Tumor neoantigen gene C7orf50 remodels the immune microenvironment by recruiting tumor-associated macrophages to promote hepatocellular carcinoma progression and lung metastasis

Background: Hepatocellular carcinoma (HCC) is a global health challenge with high mortality rates, particularly in patients with advanced disease and lung metastasis. T-cell receptor (TCR)-T cell therapy based on specific neoantigens, is an emerging treatment with potential for HCC. However, the prognosis of patients remains poor, underscoring the need for novel targets and strategies.
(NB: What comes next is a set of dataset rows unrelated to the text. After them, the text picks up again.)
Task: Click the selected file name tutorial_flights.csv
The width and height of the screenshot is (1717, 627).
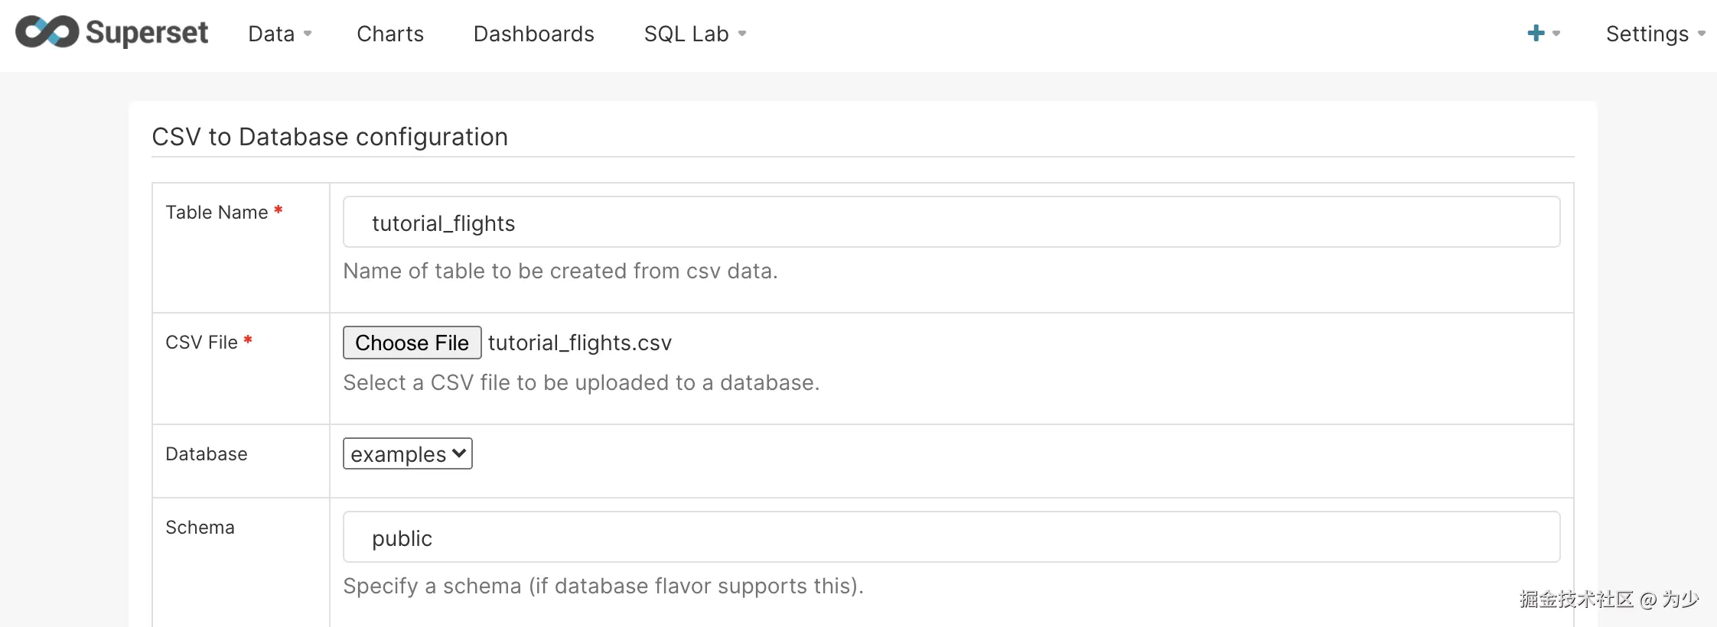Action: (x=580, y=343)
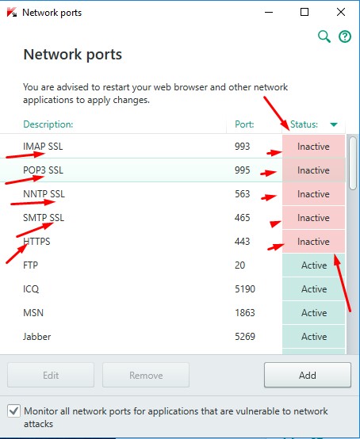Minimize the Network ports window
Viewport: 360px width, 439px height.
(269, 13)
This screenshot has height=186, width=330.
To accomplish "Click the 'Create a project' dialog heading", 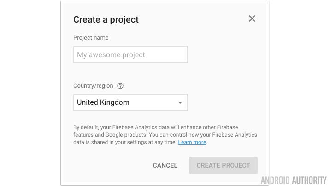I will (x=106, y=19).
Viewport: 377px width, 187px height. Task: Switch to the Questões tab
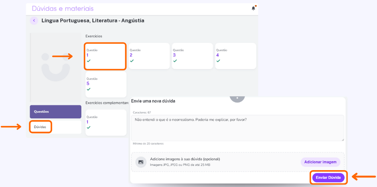(x=55, y=112)
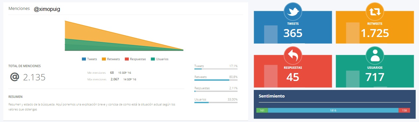Click the green positive sentiment segment 161

tap(262, 110)
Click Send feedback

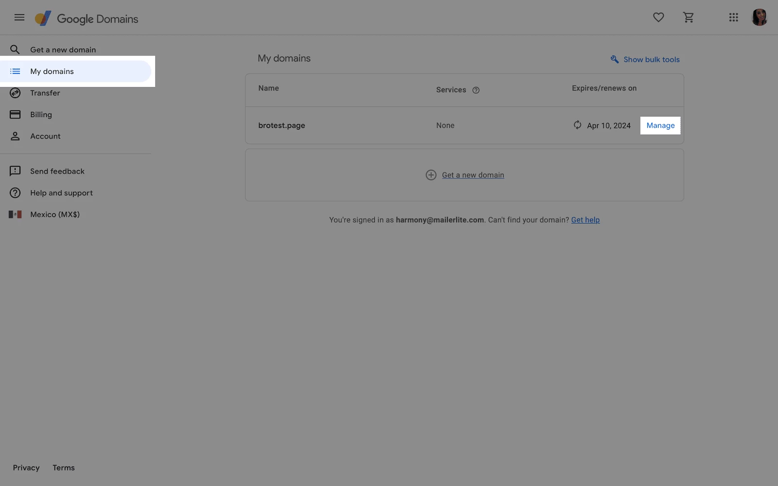[57, 171]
Methods: We conducted a comprehensive study to investigate the role of C7orf50 and its neoantigens in HCC. We evaluated the functional impact on HCC progression and metastasis in vitro and in vivo, and further explored the mechanism by which C7orf50 promotes cancer metastasis and remodels tumor immune environment. Using exome and transcriptome sequencing, we identified neoantigens associated with C7orf50 and assessed their potential in TCR-T therapy. Results: Our in vitro experiments revealed that C7orf50 overexpression enhances HCC cell proliferation, migration, and invasion, while knockdown inhibits these processes. In vivo, C7orf50 promoted tumor growth and lung metastasis, with a significant correlation between C7orf50 expression and poor clinical outcomes in patients with HCC. We further demonstrated that C7orf50 activates the NF-κB/PAI-1 pathway by binding to AEG-1 and facilitating its nuclear translocation, thereby promoting tumor-associated macrophage recruitment. Meanwhile, we found that TCR-T from C7orf50-related neoantigen could obviously realize the killing effect on HCC cells, revealing its great role in cell therapy. Conclusion: C7orf50 is a critical mediator of HCC progression and lung metastasis, acting through the NF-κB/PAI-1 pathway and AEG-1. Its expression levels, along with those of PAI-1 and CD68, serve as independent prognostic markers. And C7orf50-related neoantigen shows great application potential in TCR-T therapy. These findings provide a foundation for developing C7orf50-targeted therapies and highlight its potential in precision medicine and immunotherapy for HCC.